RNEDD4 WWIII domain from Rattus norvegicus
WW domains bind [AP]-P-P-[AP]-Y, and/or phosphoserine- phosphothreonine-containing motifs. The PDB file with id 1i5h is a RNEDD4 WWIII domain bound to a ENaC peptide. For more information, please refer to the Kanelis et al (2011).
74 kDa type IV collagenase from Homo sapiens
The PDB file with id 1eak contains a complex of the catalytic domain of the type IV collagenase (gelatinase A MMP-2) complexed with an inhibitor peptide.
The binding site that PepSite predicts differs from the one shown in the complex, which resides in a central cavity of the protein, but is instead inside an exposed aromatic surface lying on one of the fibronectin domains of MMP2. This surface resembles that for many other proline-rich peptide binding proteins (e.g., SH3, EH1, etc.), and was originally suggested to be the binding site for gelatin based on an early single domain structure (Pickford et al., 1997) and alanine scanning mutagenesis in MMP9 (Bányai et al., 1994), which showed that residues near to our predicted site were important for gelatin binding. Subsequent studies have confirmed this gelatin binding site in MMP2 (e.g., Briknarová et al., 2001).

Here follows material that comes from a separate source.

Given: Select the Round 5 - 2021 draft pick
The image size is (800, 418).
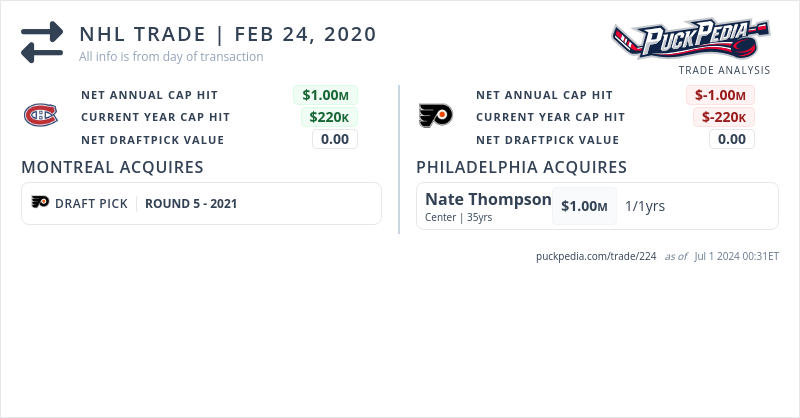Looking at the screenshot, I should [x=191, y=203].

PIWI protein from Archaeoglobus fulgidus
Till et al. (2007) described a motif termed 'Argonaute hook' that binds argonaute (Ago) proteins through their PIWI domains. Ago proteins mediate silencing of nucleic acids by small RNAs. The authors showed that a PIWI domain pocket that binds the 5' end of interfering RNAs is required for Ago hook binding.

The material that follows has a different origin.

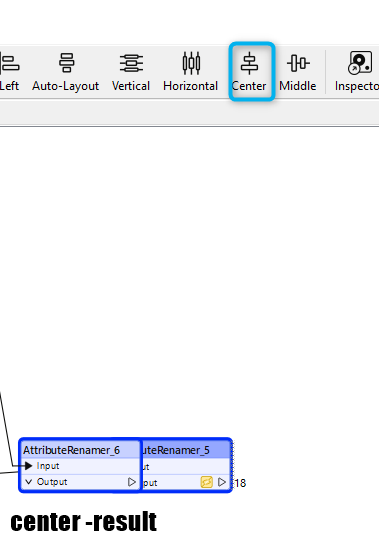Image resolution: width=379 pixels, height=557 pixels.
Task: Click the Align Left toolbar icon
Action: [x=9, y=71]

If you compare the predictions with the PDB structure 1ytu you can see the predicted peptide binding site overlaps with the RNA, as mentioned in Till et al. (2007). The peptide motif shown to bind was D/N-E/N-π-S/T-π-A/G-W-G-E (where π denotes polar residues), and actually two copies of this. As in the PepSite web server only peptides of length up to 10 residues are currently allowed, we used in this example only one copy, i.e., PDNGTSAWGE.